Thoughts from an ACL weekend:
– Best band: My Morning Jacket. As you might expect from a band that relies on reverb for so much of its sound, the slower, more mournful songs didn’t translate as well to the stage. But heavens to Betsy, they can bring the rock! Felt like I was at a Led Zeppelin show in 1971 on a few numbers. Jim James has one of the more lovely voices in the modern Southern rock canon, and his hair — a thick Allman Brothers swirl that at times rendered his face invisible — is clearly Olympic-class. And the best part is that the sonic assault made you forget how ludicrously bad all their lyrics are. (“Run Thru” was absolutely transcendent as long as you didn’t understand what James was saying.)
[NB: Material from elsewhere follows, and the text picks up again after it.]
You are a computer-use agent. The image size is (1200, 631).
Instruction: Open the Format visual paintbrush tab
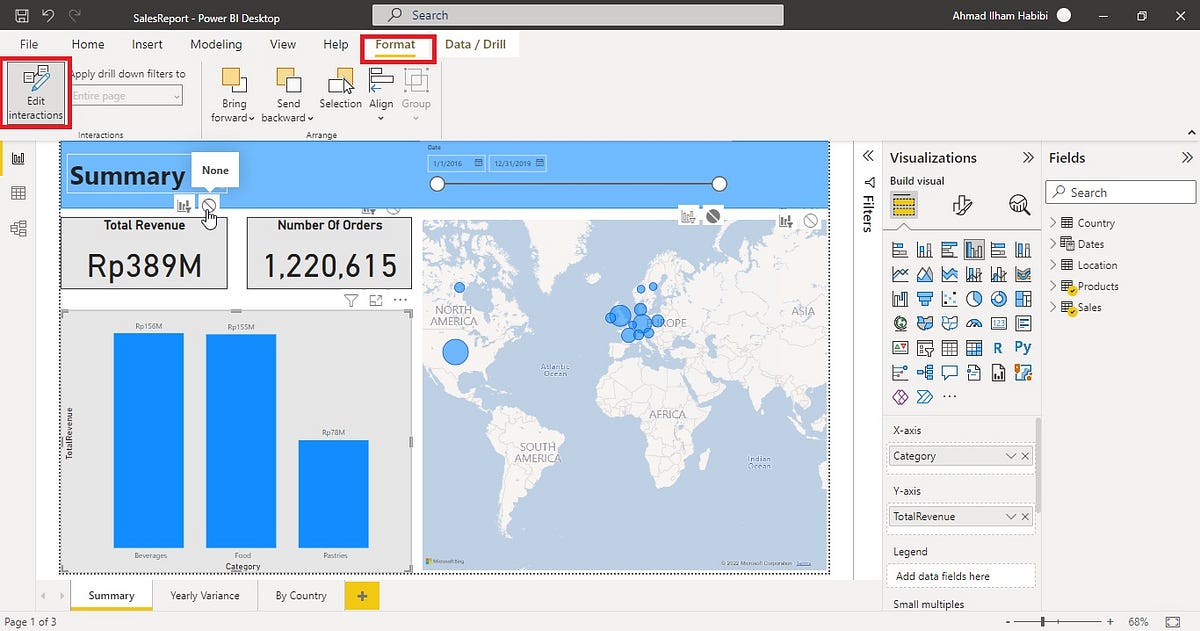point(961,206)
– Also excellent: Calexico. (They’re so consistently great. My mancrush on lead singer Joey Burns remains strong. And each time I see them, I realize even more what a great drummer John Convertino is.) The Pixies. (The band was solid and efficient, but the truly amazing thing was being packed sardine-style in a 50,000-person crowd, knowing that every last person there was about to pee his/her pants with excitement.) The Old 97s. (How these guys have not blown up is beyond me. They’ve got a very accessible sound, and they also kick ass.)
– Disappointing: Franz Ferdinand. (Not for anything they did — they were fine. But they were stuck on a small stage with a huge crowd, and the amps didn’t have nearly enough power to deliver the frenetic pace to the boonies. So for much of the crowd it ended up feeling like a fun show was going on in the next area code over.) Broken Social Scene. (Not awful, again. But inconsistent. Dragged in places.) Spoon. (Ended well, but the band started off slowly and the keyboards were miked all wrong.) Antibalas Afrobeat Orchestra. (Just like their records — interesting at first, quickly boring.)
– The bands were almost uniformly anti-Bush. Almost annoyingly so at times, no matter your political opinion. And not just the bands you’d expect, either — Flatlander Butch Hancock couldn’t go more than three minutes without a Bushwhack.
– Bruce Robison (whose name I will someday start pronouncing the proper “RAHB-i-son” instead of “ROHB-i-son”) did end up playing “Rayne, Louisiana,” the greatest song ever written about my hometown.
– Sarah, who was kind enough to host me for the weekend, has a cat named Lionel. Lionel may be the most dog-like cat I’ve met. (I last saw Lionel about a year ago, and I don’t remember him being so dog-like. I mostly remember him as being crazy.)
Lionel is graspy, needy, and overly affectionate — all in classic dog-style. When Sarah gets ready for work in the morning, Lionel’s been known to sprawl out in front of the door to prevent her from leaving. Sometimes he tries to hold the door shut with his paws.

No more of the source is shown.